It’s 2023, is It Time for Unikernels on ARM Yet?

The short answer is: yes it is. But since that answer doesn’t constitute a “real” article, let me expand on that a bit.

Niels Bergsma
Better Programming

--

Amazing image by Filip Zrnzević. It may not be entirely related to the content below.

Remember a few years back, when unikernels took the spotlight for a while? What happened? Well, unfortunately, for most of them, progress has considerably slowed down, or come to a full stop. Reviewing http://unikernel.org/, we see that the last blog article dates back to 2017 — not quite encouraging. So did it completely die off?

No, not at all. There are still a few inceptions around that survived the evolution. We’ll be exploring NanoVM[2] in this article. But before jumping straight in, let’s back up for a minute and provide some background on why this is relevant in 2023.

The What and Why of Unikernels

Imagine your application, beautiful. Now imagine the cloud service it needs to run on. Strip away all layers of accidental complexity and sprinkle it with “just enough” OS/kernel to make it run. Voila, you have unikernels.

== Material shown ==
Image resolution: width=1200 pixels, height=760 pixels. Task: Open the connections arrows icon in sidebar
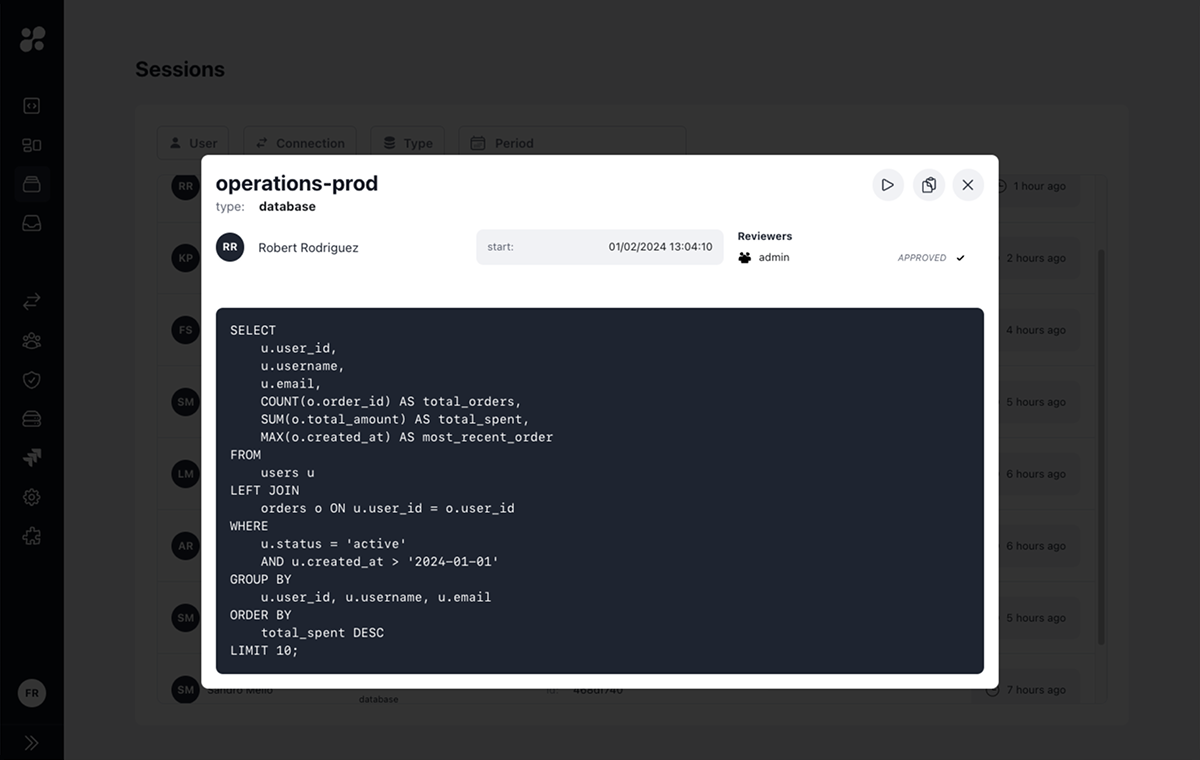(x=31, y=301)
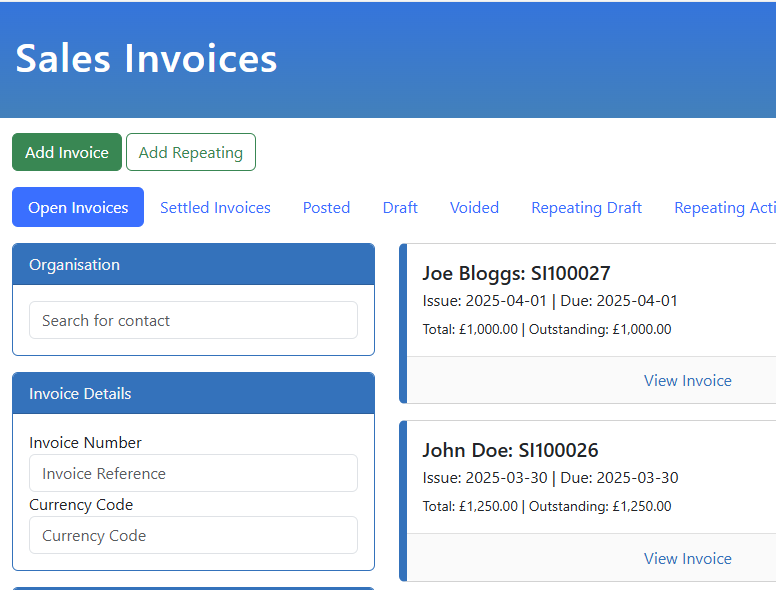This screenshot has height=590, width=776.
Task: Select the Joe Bloggs: SI100027 card title
Action: (x=516, y=273)
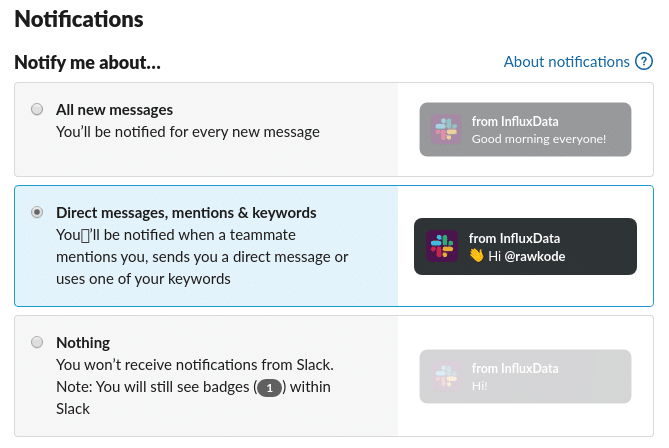Click Slack logo in "Hi @rawkode" preview
This screenshot has width=669, height=448.
coord(441,246)
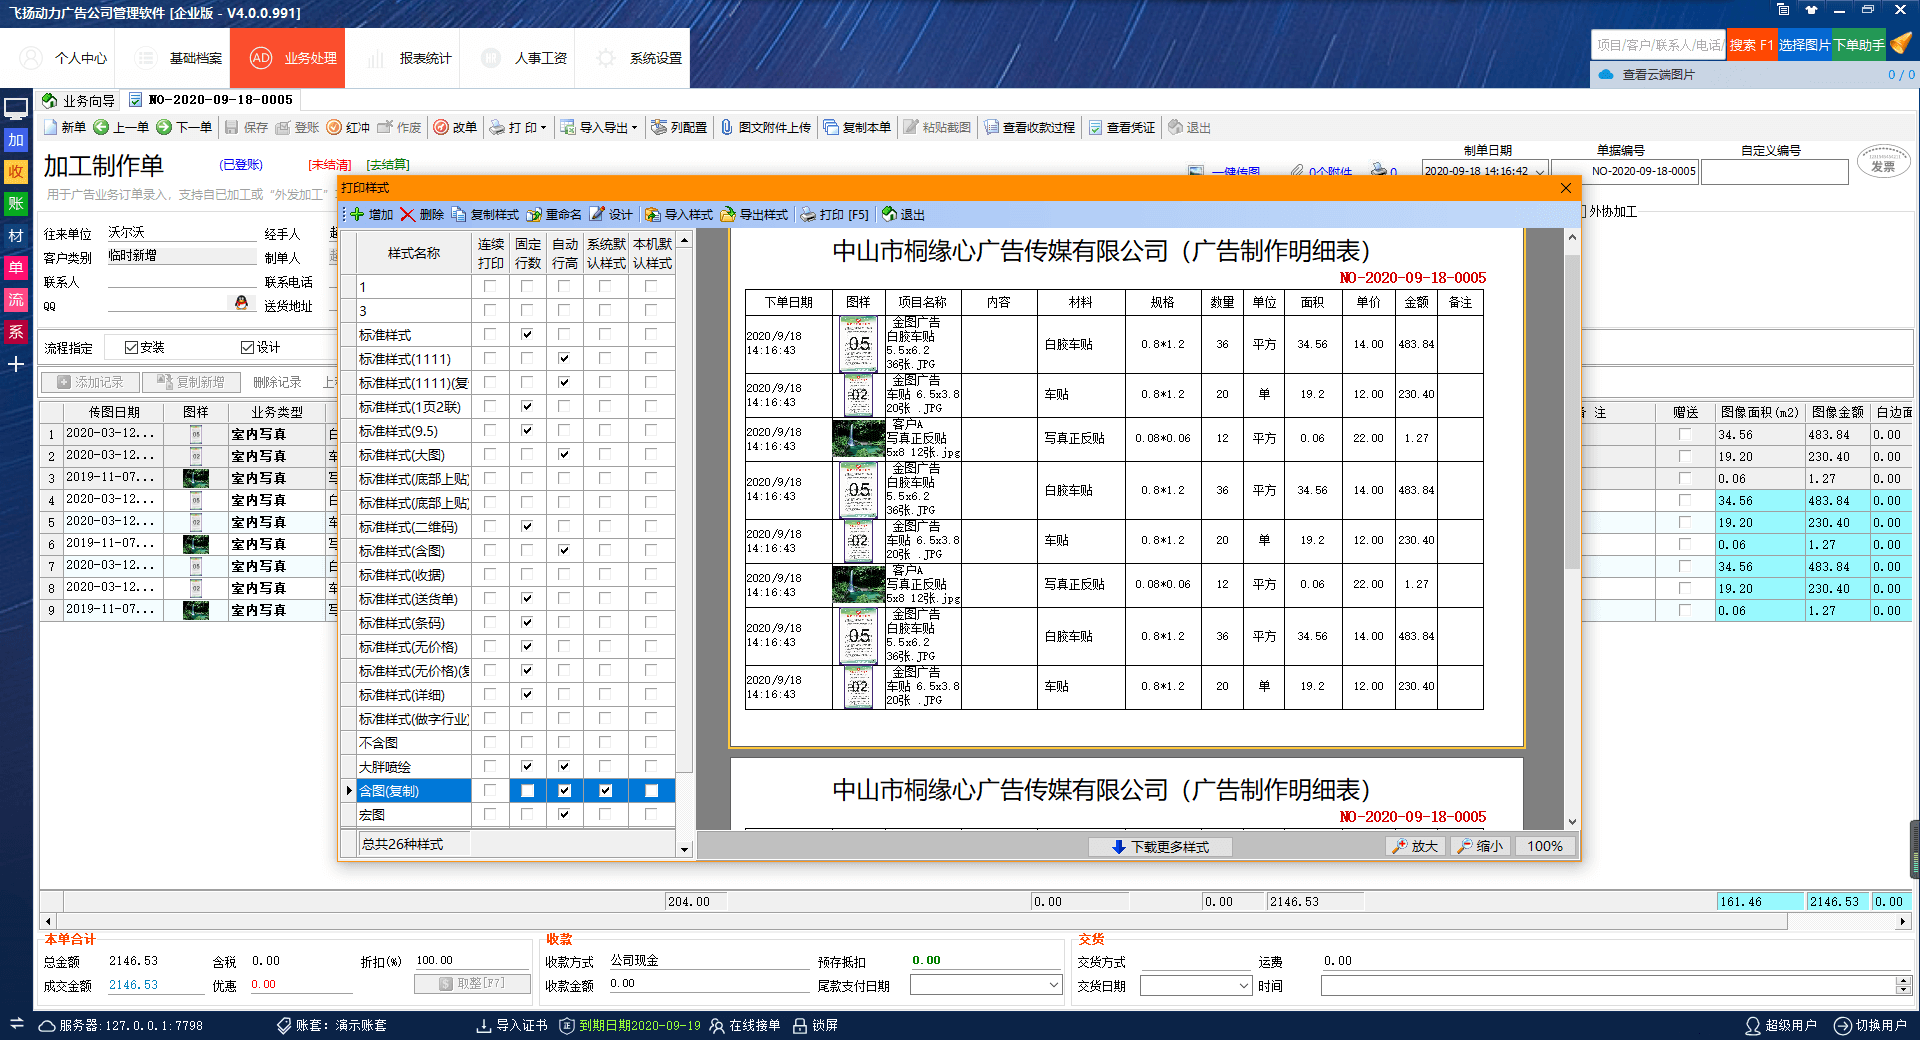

== To do ==
[A] Could you return everything in the unikernel article from "It’s 2023, is" down to "relevant in 2023."?
[B] Can you recast every line of the records as a numbered list, skipping blank lines and leaving out the pictures?
The unikernel article and the records were taken from unrelated sources.

== Answers to the problems ==
[A]
It’s 2023, is It Time for Unikernels on ARM Yet?

The short answer is: yes it is. But since that answer doesn’t constitute a “real” article, let me expand on that a bit.

Niels Bergsma
Better Programming

--

Amazing image by Filip Zrnzević. It may not be entirely related to the content below.

Remember a few years back, when unikernels took the spotlight for a while? What happened? Well, unfortunately, for most of them, progress has considerably slowed down, or come to a full stop. Reviewing http://unikernel.org/, we see that the last blog article dates back to 2017 — not quite encouraging. So did it completely die off?

No, not at all. There are still a few inceptions around that survived the evolution. We’ll be exploring NanoVM[2] in this article. But before jumping straight in, let’s back up for a minute and provide some background on why this is relevant in 2023.

[B]
1. Image resolution: width=1200 pixels, height=760 pixels. Task: Open the connections arrows icon in sidebar
2. (x=31, y=301)
3. This screenshot has height=590, width=776.
4. Task: Select the Joe Bloggs: SI100027 card title
5. Action: (x=516, y=273)
6. Click Slack logo in "Hi @rawkode" preview
7. This screenshot has width=669, height=448.
8. coord(441,246)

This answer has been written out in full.